━━━ Stored data ━━━
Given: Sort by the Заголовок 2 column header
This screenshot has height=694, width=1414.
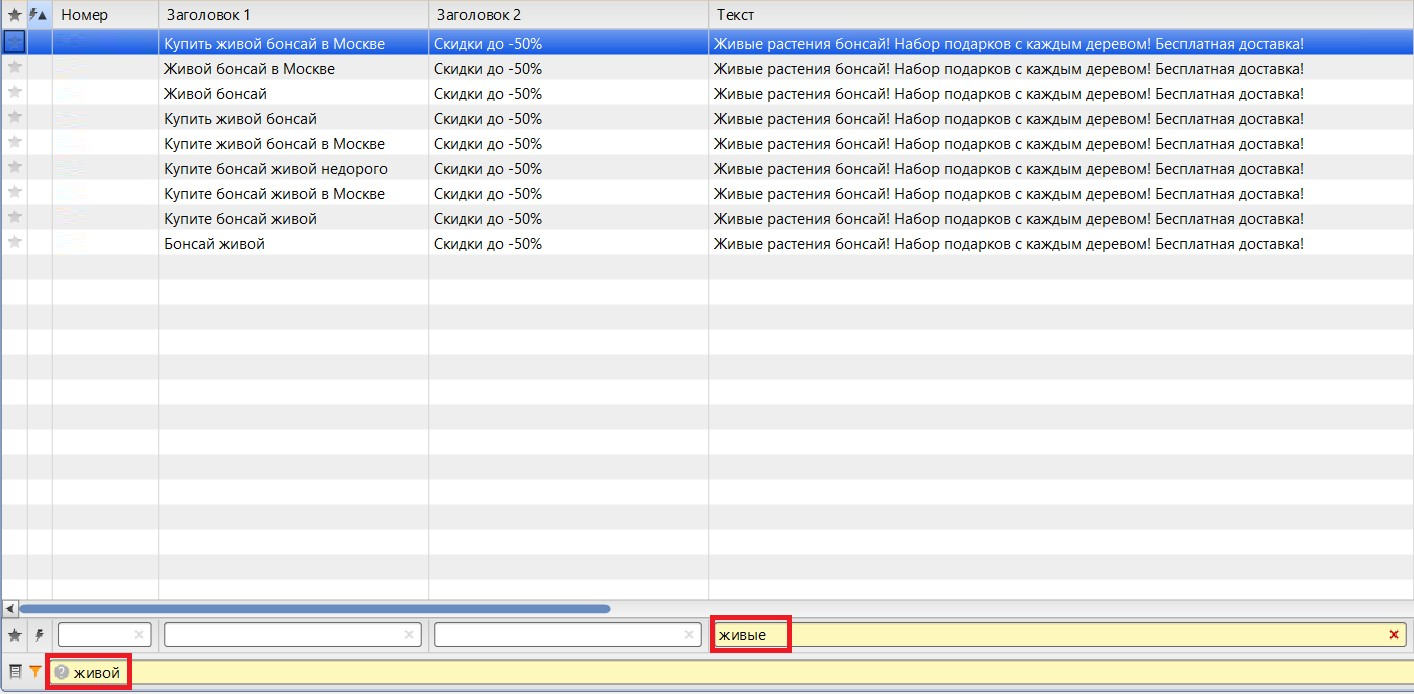Looking at the screenshot, I should 568,15.
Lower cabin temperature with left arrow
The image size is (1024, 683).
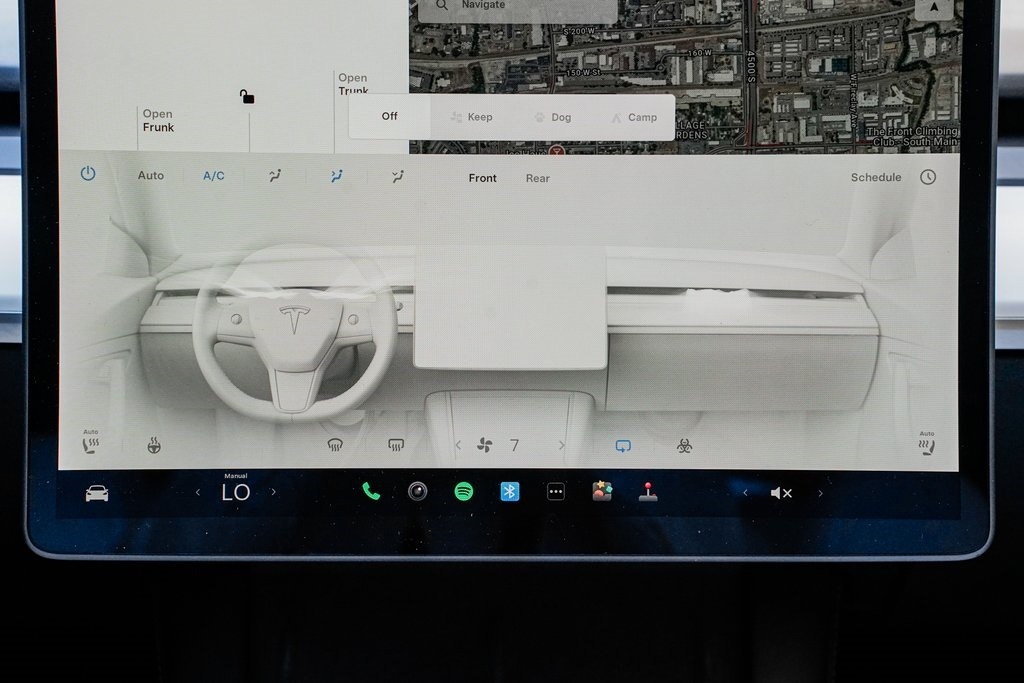(x=198, y=493)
━━━
The copy you output must match the entries above exactly, except that it has no pictures.

Given: Sort by the Заголовок 2 column header
This screenshot has height=694, width=1414.
Looking at the screenshot, I should 568,15.
Lower cabin temperature with left arrow
The image size is (1024, 683).
(x=198, y=493)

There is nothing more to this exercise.